[183]. Arab. “Ibrík” usually a ewer, a spout-pot, from the Pers. Ab-ríz = water-pourer; the old woman thus vaunted her ceremonial purity. The basin and ewer are called in poetry “the two rumourers,” because they rattle when borne about.
[184]. Khátún in Turk. is = a lady, a dame of high degree; at times, as here and elsewhere, it becomes a P. N.
[185]. Arab. “Maut,” a word mostly avoided in the Koran and by the Founder of Christianity.
[186]. Arab. “Akákír,” drugs, spices, simples which cannot be distinguished without study and practice. Hence the proverb (Burckhardt, 703), Is this an art of drugs?—difficult as the druggist’s craft?
[187]. i.e. Beautiful as the fairy damsels who guard enchanted treasures, such as that of Al-Shamardal (vol. vi. 221).
[188]. i.e. by contact with a person in a state of ceremonial impurity; servants are not particular upon this point and “Salát mamlúkíyah” (Mameluke’s prayers) means praying without ablution.

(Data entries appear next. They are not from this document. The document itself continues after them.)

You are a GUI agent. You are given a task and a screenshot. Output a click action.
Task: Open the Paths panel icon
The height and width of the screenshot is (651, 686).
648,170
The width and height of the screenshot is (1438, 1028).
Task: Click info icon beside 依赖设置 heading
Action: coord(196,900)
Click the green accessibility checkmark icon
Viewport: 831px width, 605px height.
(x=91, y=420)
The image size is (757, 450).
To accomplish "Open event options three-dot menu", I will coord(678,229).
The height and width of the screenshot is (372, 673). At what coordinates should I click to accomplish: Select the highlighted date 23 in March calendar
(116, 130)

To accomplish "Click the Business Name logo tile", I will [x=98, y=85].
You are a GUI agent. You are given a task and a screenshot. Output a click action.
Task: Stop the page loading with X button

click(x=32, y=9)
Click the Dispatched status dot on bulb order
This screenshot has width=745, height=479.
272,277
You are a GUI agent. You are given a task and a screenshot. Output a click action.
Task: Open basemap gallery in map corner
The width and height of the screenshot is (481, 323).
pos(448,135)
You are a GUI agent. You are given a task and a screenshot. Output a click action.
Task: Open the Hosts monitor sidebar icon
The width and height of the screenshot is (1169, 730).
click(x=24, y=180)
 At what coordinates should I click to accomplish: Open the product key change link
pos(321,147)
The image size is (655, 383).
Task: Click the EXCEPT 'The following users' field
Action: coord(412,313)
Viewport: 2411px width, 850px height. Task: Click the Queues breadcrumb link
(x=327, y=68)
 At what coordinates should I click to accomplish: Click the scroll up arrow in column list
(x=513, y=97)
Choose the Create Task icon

[189]. i.e. Father of assaults, burdens or pregnancies; the last being here the meaning.
[190]. Ex votos and so forth.
[191]. Arab. “Iksah,” plaits, braids, also the little gold coins and other ornaments worn in the hair, now mostly by the middle and lower classes. Low Europeans sometimes take advantage of the native prostitutes by detaching these valuables, a form of “bilking” peculiar to the Nile-Valley.
[192]. In Bresl. Edit. Malíh Kawí (pron. ’Awi), a Cairene vulgarism.